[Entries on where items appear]
————————
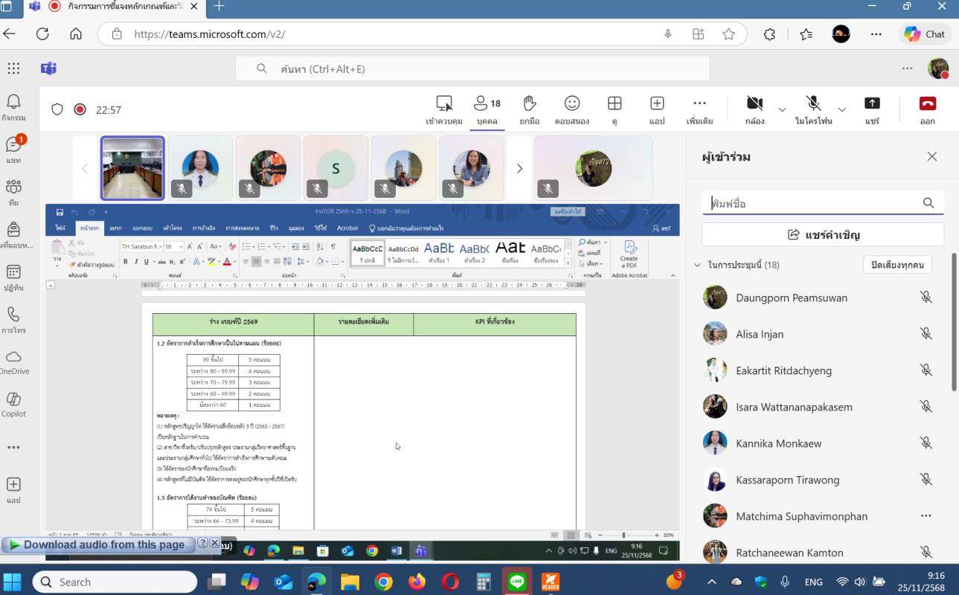Expand microphone options dropdown arrow

point(842,110)
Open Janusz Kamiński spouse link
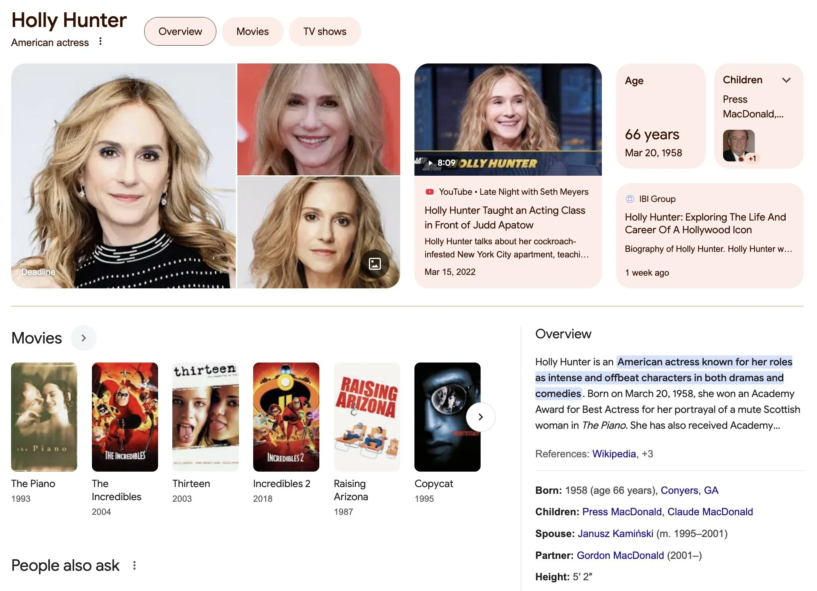This screenshot has height=591, width=817. click(x=615, y=533)
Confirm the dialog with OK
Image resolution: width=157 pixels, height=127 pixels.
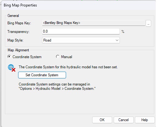pos(102,120)
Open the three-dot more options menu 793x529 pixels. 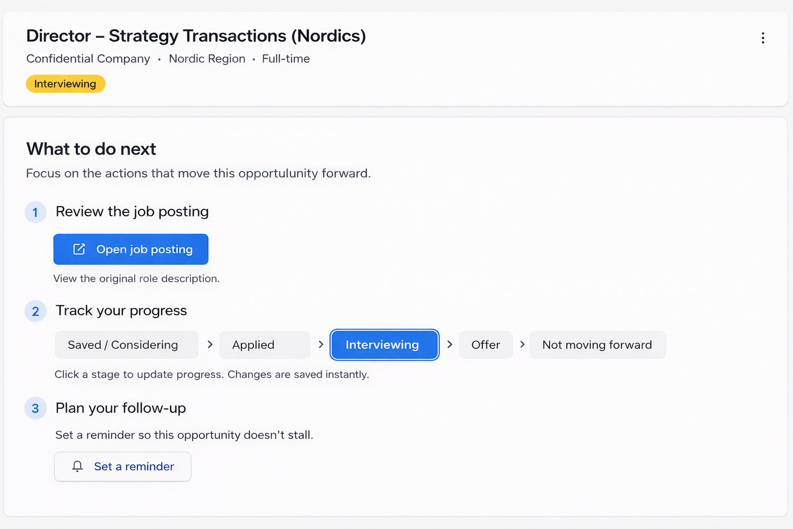[763, 38]
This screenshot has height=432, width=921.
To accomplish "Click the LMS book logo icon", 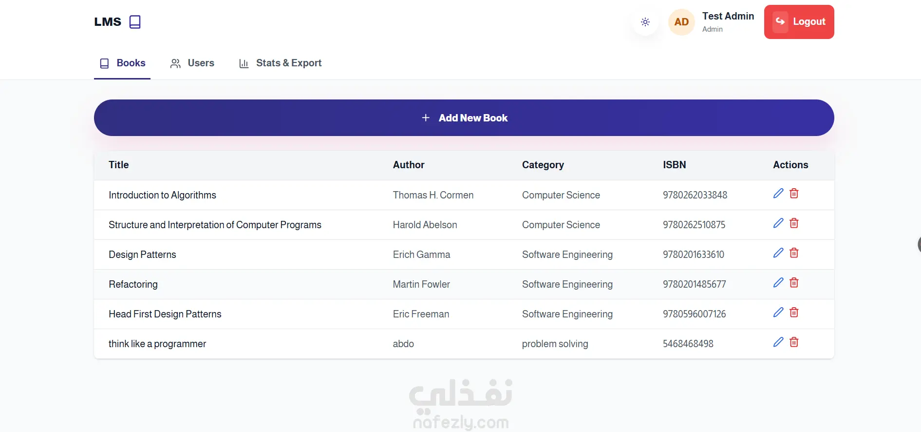I will [x=135, y=22].

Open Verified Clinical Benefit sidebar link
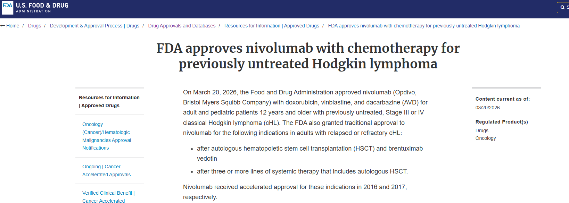[108, 197]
————————
** Task requirements **
Please write out the records from the very start through the line that contains "pos(102,120)", including both ends and leaving out the pictures.

** Finished exercise **
Expand microphone options dropdown arrow

point(842,110)
Open Janusz Kamiński spouse link
This screenshot has height=591, width=817. click(x=615, y=533)
Confirm the dialog with OK
Image resolution: width=157 pixels, height=127 pixels.
pos(102,120)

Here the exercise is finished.